» **Records for this task**:
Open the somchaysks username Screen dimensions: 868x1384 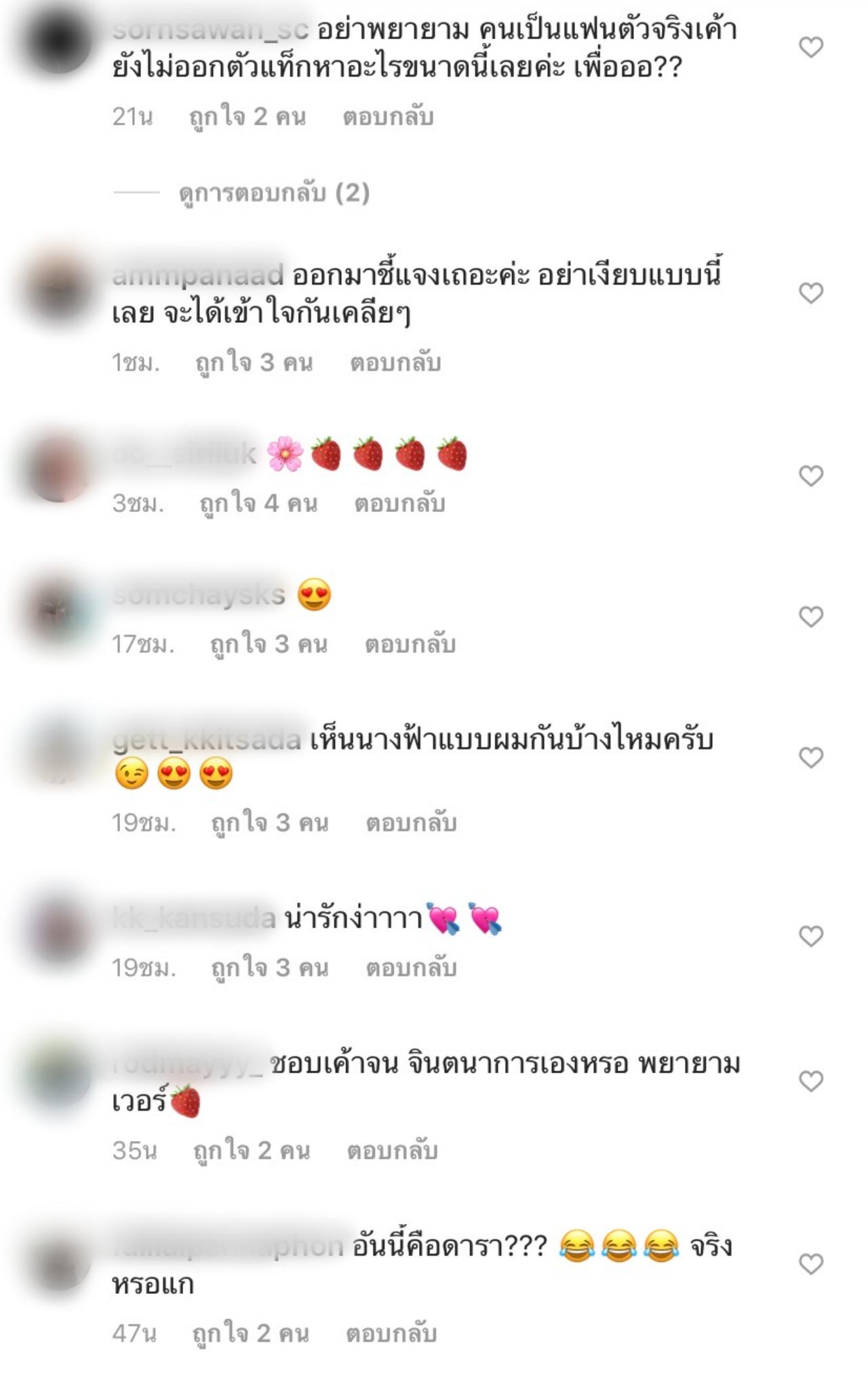(x=199, y=595)
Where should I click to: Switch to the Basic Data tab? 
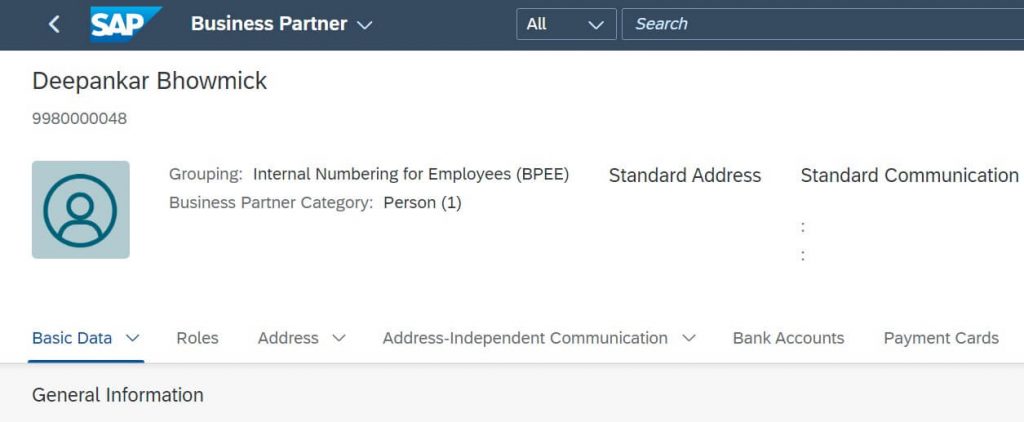tap(72, 338)
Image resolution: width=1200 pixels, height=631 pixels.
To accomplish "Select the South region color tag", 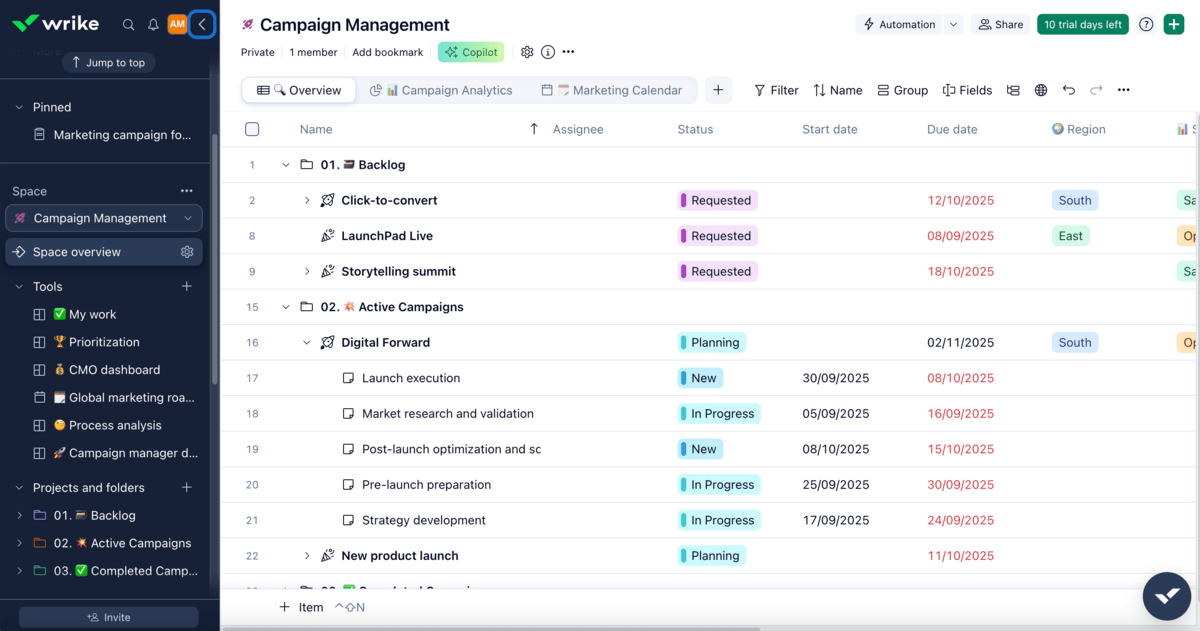I will tap(1074, 200).
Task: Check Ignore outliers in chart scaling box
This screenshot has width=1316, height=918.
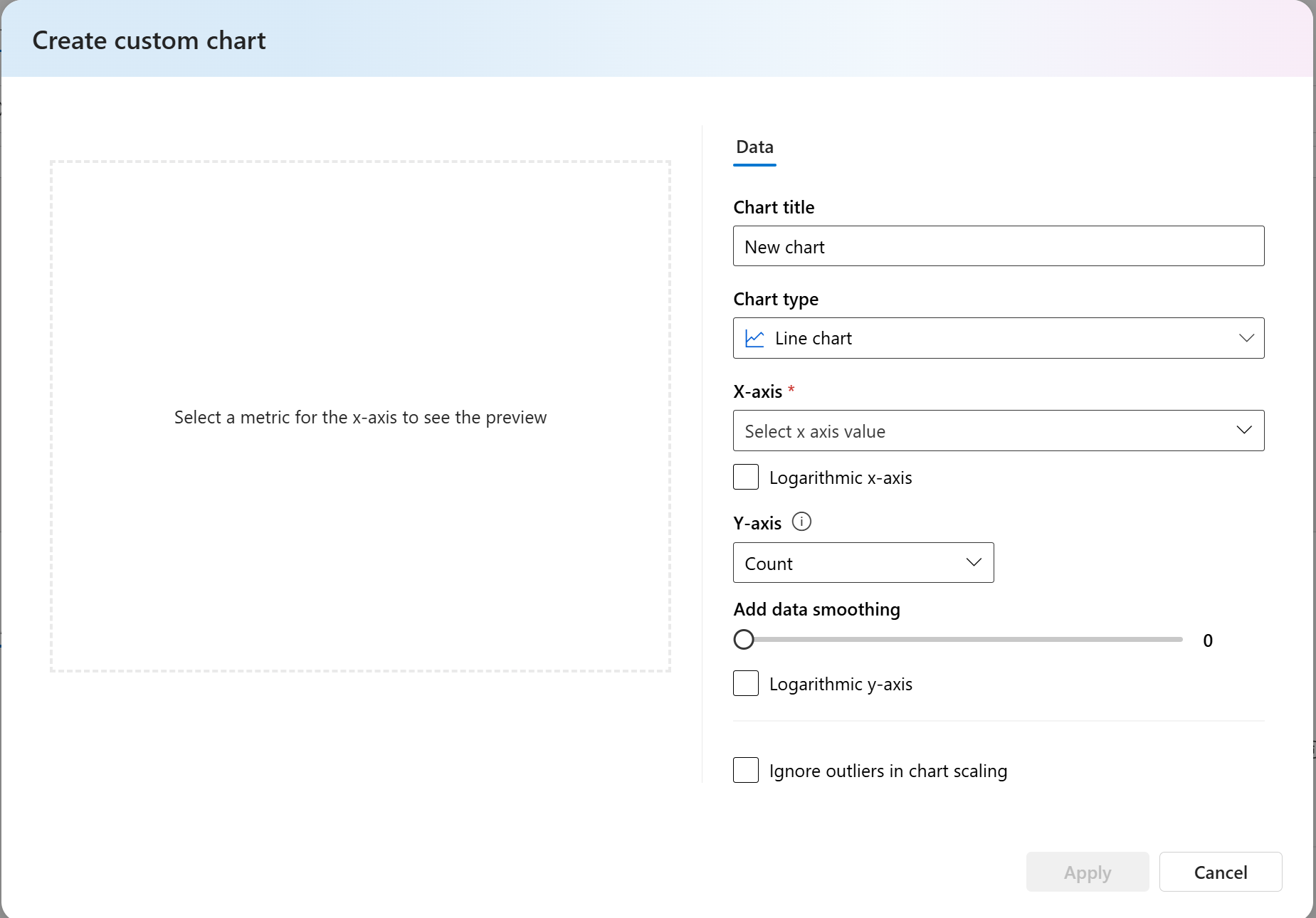Action: point(746,770)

» **Written problem**:
Print the lines above exactly as they appear, starting with the line containing "Task: Check Ignore" and continuing through the final line. Leave the pictures out.

» **Answer to the problem**:
Task: Check Ignore outliers in chart scaling box
This screenshot has width=1316, height=918.
Action: point(746,770)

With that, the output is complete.